In this study, the effects of GO nanosheets on the slump and physical properties of concrete are experimentally investigated. The GO nanosheet content is at additions of 0.00%, 0.02%, 0.03%, 0.04%, 0.06%, and 0.08% by weight of cement under a water–cement ratio of 0.5. The evaluated physical properties of concrete include the compressive strength, flexural strength, and split tensile strength. Additionally, the optimum value of GO nanosheet dosage for improving the split tensile strength of concrete is also discussed.

2. Materials and Methods

2.1. Materials

Ordinary Portland cement (OPC) type 42.5R was used for all the concrete mixes, and its chemical composition is shown in Table 1. Fine aggregate (FA) and coarse aggregate (CA) were natural river sand with a fineness modulus of 2.74 and crushed quartz with a size range from 5 mm to 20 mm, respectively.

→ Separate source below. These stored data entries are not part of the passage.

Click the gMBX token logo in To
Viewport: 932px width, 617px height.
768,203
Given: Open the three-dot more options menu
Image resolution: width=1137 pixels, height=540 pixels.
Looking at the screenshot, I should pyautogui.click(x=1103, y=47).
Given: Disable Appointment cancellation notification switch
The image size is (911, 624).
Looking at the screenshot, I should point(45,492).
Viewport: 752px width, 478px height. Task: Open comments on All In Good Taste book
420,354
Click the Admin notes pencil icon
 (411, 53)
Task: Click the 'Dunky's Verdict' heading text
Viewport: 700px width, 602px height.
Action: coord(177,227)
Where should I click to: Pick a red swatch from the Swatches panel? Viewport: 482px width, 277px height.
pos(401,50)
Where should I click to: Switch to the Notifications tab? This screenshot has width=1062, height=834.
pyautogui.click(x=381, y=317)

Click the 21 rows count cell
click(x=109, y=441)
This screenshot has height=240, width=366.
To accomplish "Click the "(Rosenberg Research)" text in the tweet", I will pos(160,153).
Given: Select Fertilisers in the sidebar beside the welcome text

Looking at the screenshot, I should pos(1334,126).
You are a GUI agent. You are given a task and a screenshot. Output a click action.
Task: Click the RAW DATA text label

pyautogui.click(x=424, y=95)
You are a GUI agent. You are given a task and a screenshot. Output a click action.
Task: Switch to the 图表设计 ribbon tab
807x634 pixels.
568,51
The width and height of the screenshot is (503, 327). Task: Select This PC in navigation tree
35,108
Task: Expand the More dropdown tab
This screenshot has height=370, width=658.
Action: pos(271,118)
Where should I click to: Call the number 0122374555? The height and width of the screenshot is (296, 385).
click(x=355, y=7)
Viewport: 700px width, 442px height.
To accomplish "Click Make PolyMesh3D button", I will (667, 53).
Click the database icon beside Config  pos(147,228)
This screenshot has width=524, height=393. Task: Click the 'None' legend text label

A polycarboxylate-based superplasticizer (PCs) was used to improve the workability of concrete and was provided by Sichuan Zhaohui Xincheng New Materials and Technology Ltd., Chengdu, China. The GO nanosheet was used as a water dispersion solution which was synthesized by using a modified Hummers method [21] at Chengdu Institute of Organic Chemistry, China Academy of Sciences, Chengdu, China. The main parameters of the GO nanosheet are shown in Table 2. Figure 1a shows a transmission electron microscopy (TEM) image of a typical GO nanosheet with wrinkled and folded features. Figure 1b shows an atomic_force microscope (AFM) image of a typical GO nanosheet with irregular shapes.

Table 1.

Chemical composition of cement (% by weight).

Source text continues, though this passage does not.